I recently bought a Kahr CW9 after comparing it to the similarly-sized P9. The CW9 is an excellent pistol at a great price, I bought mine for $379. The CW9 (and the P9) fits my hand and balances much better than the PM9 I've owned for a couple of years, it's not much heavier, carries one more round and is just as slim and concealable as the PM9. The CW9"s slightly deeper grip and longer barrel handle 9mm recoil very well and it's a real pleasure to shoot during extended range sessions; the PM9 tires me more quickly. Both the PM9 and CW9 have been totally reliable, even during the initial break-in periods, and they are great pistols for CC. But, that's not the point of this posting.

The primary differences usually cited between the less expensive, "economy" CW pistols and the costlier, higher-end P guns are the more finely-finished slide, the quality and accuracy of the Walther barrel rifling and the machined-vs-MIM slide release/take down lever.
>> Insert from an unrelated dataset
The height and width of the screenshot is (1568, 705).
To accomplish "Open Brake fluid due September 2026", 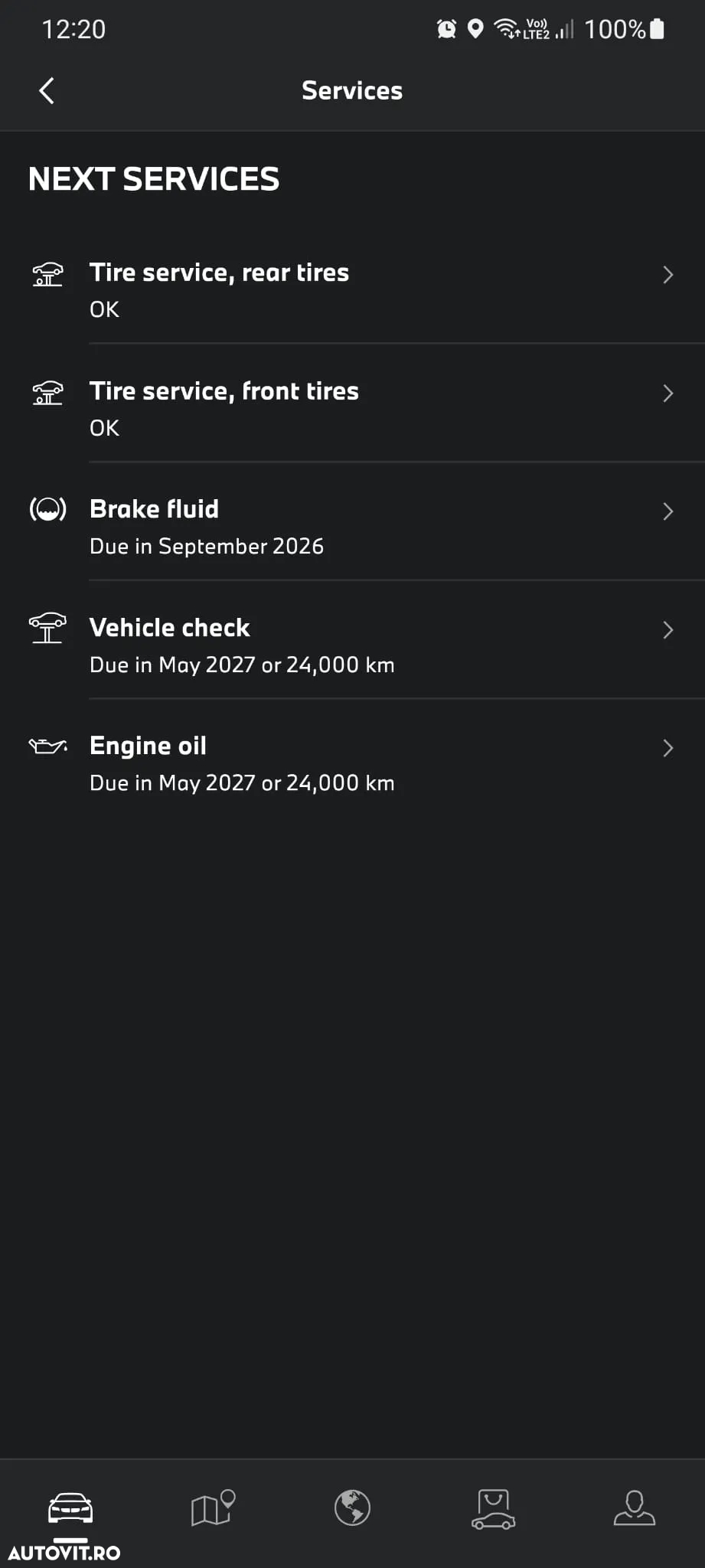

All the other components, including the polymer frame assembly and magazines, are reportedly the same. 

However, the prices for these three replacement parts (slide, barrel and slide-release/take-down lever) shown at the Kahr Arms website for both the CW and P series are exactly the same. The only part that costs more for the P series is the SS guide rod, it's about 7X more than the plain, blued carbon steel rod found in the CW pistols.

From everything I've read, these parts are interchangeable. But, even if they're not, the prices of the more expensive P series pistols are primarily justified by the "higher quality" parts not used in the CW series. So, what's going on here? Shouldn't these replacement parts for the P series cost more than the same ones for the CW?


----------